(Beginning of Document excerpt)
The Zika Virus (“Zika”) has been making headlines for several months now. Though at one time, the virus did not appear to be a major threat, it has now spread to many destinations throughout the Caribbean, Central America, South America, and in various states in the United States. Many have canceled their travel plans to avoid coming in contact with the disease, which is carried by Aedes mosquitoes. Pregnant women are especially at risk should they contract Zika since it has been linked to birth defects such as microcephaly. Aside from mosquito bites, it is also believed that Zika may be spread through sexual intercourse. Therefore, travelers including cruise ship passengers who are infected with Zika may spread it to others. In these instances, a cruise ship injury attorney in Florida may be able to help.
The mosquitoes that spread Zika thrive in warm, humid conditions. Many countries that have reported local transmission of Zika are popular cruise destinations—such as Jamaica, Mexico, and, most recently, the Bahamas and St. Kitts. In addition, Miami, which is a major departure port for many cruise lines, has reported cases of local transmission.
(End of Document excerpt)
**Work to complete:**
[A] In the Zika passage, which major cruise departure port has reported local transmission of the virus?
[B] Write the next paragraph of the passage on Zika and cruise travel, starting after its last sentence.
(Beginning of Extracted records)
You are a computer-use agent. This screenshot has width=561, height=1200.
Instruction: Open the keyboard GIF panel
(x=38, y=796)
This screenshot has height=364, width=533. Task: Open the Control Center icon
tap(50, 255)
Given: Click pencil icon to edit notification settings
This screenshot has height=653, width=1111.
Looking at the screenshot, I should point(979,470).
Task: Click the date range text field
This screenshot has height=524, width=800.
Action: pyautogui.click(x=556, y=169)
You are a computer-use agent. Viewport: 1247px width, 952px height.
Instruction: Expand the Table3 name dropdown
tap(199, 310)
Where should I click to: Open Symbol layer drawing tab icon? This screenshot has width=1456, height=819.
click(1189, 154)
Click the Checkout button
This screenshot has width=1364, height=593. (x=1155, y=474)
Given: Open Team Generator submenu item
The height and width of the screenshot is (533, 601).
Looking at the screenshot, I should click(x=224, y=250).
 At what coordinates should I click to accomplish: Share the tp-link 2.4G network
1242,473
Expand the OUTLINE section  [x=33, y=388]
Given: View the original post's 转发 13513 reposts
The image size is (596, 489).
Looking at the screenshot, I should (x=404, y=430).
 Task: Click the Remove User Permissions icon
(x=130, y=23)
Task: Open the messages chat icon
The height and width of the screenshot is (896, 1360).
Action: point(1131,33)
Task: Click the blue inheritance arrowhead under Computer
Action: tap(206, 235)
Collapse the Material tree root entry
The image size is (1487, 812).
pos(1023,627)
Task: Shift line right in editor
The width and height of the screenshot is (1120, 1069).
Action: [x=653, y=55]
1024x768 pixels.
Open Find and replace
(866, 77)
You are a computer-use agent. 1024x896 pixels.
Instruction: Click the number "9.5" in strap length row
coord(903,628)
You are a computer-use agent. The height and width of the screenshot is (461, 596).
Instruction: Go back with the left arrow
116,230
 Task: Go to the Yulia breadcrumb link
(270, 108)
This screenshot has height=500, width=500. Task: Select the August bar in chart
(End of Extracted records)
**Responses by item number:**
[A] Miami

[B]
How can a cruise line be held responsible if a passenger contracts Zika? First, cruise lines have a duty to warn their passengers of any dangers that may be present in any ports. This includes the presence of any diseases that may be transmitted to passengers. Once cruise lines have knowledge that a disease, such as Zika, is present at any of its destinations, the cruise line should get in touch with passengers that have booked the cruise to provide information so that the passengers may decide if they wish to travel. Additionally, cruise lines should post this information on their websites so that potential guests may make an informed decision about their vacations.